Il ricorso è stato presentato contro l’assoluzione dal reato di peculato, al termine del processo per la nomina del project manager del termovalorizzatore di Salerno

La Procura di Salerno, ha depositato stamane il ricorso in Appello per chiedere la condanna di Vincenzo De Luca per peculato. Il candidato presidente del Partito Democratico alle elezioni regionali in Campania (poi vinte), era stato assolto da tale accusa al termine del processo per la nomina del project manager del termovalorizzatore di Salerno. De Luca era invece stato condannato per abuso d’ufficio, condanna che lo sospenderà dalla carica di Presidente della regione Campania per effetto della legge Severino.
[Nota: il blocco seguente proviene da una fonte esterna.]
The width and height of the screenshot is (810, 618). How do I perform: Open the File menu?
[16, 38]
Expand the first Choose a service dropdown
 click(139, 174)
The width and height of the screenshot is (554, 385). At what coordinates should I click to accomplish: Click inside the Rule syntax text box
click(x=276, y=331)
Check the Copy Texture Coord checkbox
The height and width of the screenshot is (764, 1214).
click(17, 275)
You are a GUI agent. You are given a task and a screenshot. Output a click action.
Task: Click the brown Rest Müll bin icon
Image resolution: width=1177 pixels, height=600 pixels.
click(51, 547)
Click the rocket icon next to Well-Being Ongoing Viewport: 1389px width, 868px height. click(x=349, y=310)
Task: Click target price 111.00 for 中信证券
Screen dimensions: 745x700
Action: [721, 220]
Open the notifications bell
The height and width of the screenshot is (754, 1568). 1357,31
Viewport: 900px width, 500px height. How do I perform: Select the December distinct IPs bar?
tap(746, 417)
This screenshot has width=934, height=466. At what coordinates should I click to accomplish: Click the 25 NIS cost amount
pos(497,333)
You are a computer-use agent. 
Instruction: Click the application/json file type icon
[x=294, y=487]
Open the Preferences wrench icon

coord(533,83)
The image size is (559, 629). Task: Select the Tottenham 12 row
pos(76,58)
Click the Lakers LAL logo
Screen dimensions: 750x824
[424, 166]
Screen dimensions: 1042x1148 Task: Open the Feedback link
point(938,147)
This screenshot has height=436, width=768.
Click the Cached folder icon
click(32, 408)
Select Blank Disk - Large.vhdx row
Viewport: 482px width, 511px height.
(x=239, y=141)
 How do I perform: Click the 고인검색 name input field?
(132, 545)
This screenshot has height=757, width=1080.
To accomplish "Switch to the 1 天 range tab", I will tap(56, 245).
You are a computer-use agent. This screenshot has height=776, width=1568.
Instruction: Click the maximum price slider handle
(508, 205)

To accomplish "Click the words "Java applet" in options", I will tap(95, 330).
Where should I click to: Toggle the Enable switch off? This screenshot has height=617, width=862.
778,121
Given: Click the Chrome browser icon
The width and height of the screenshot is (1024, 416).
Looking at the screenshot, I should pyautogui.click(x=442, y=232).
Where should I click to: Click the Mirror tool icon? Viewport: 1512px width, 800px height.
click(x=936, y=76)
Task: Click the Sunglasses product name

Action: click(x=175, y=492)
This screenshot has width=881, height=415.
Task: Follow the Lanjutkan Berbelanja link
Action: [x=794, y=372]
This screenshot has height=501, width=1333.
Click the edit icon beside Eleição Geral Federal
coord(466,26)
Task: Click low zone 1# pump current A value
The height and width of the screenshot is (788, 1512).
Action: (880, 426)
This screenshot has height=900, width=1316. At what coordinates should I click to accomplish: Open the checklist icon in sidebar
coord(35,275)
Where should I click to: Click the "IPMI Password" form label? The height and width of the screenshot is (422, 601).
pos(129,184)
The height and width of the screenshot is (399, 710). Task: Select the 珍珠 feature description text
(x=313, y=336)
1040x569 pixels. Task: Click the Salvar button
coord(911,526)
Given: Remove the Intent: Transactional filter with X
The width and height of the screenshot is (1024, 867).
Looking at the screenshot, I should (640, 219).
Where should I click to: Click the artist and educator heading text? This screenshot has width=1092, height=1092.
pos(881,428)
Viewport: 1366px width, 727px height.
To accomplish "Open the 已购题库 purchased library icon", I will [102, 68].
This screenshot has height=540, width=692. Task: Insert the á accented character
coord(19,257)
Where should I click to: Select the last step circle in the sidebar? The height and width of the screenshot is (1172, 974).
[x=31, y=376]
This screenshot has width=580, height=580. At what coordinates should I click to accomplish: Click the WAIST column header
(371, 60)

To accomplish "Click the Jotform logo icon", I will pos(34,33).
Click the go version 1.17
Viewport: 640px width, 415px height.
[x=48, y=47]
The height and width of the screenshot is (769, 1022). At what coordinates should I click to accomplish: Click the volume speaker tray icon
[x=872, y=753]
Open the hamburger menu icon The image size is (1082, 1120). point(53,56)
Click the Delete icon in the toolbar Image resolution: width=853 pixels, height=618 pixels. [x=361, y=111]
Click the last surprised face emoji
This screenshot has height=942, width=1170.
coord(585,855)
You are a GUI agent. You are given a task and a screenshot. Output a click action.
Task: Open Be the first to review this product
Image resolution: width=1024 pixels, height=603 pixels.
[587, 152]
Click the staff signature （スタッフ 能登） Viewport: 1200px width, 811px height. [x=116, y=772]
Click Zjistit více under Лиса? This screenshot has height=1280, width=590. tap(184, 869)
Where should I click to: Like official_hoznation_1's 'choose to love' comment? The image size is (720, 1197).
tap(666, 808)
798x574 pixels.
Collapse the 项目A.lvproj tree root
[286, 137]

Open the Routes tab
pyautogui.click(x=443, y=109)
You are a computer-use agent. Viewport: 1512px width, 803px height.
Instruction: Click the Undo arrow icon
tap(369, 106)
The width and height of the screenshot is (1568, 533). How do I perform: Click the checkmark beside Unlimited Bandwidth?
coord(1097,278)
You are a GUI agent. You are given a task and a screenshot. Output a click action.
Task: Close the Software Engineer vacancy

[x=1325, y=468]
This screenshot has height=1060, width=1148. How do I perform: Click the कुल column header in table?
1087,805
Il ricorso è stato firmato dal pm Roberto Penna e vistato dal procuratore capo Corrado Lembo. La Procura contesta un paio di passaggi nelle motivazioni del Tribunale depositate il 21 aprile scorso. In particolare, la circostanza secondo la quale il peculato non si configurerebbe perché il project manager Alberto Di Lorenzo avrebbe comunque svolto un lavoro. Anche i legali di De Luca, Paolo Carbone e Antonio Brancaccio, hanno presentato istanza di appello chiedendo l’assoluzione del loro assistito perchè il fatto non sussiste.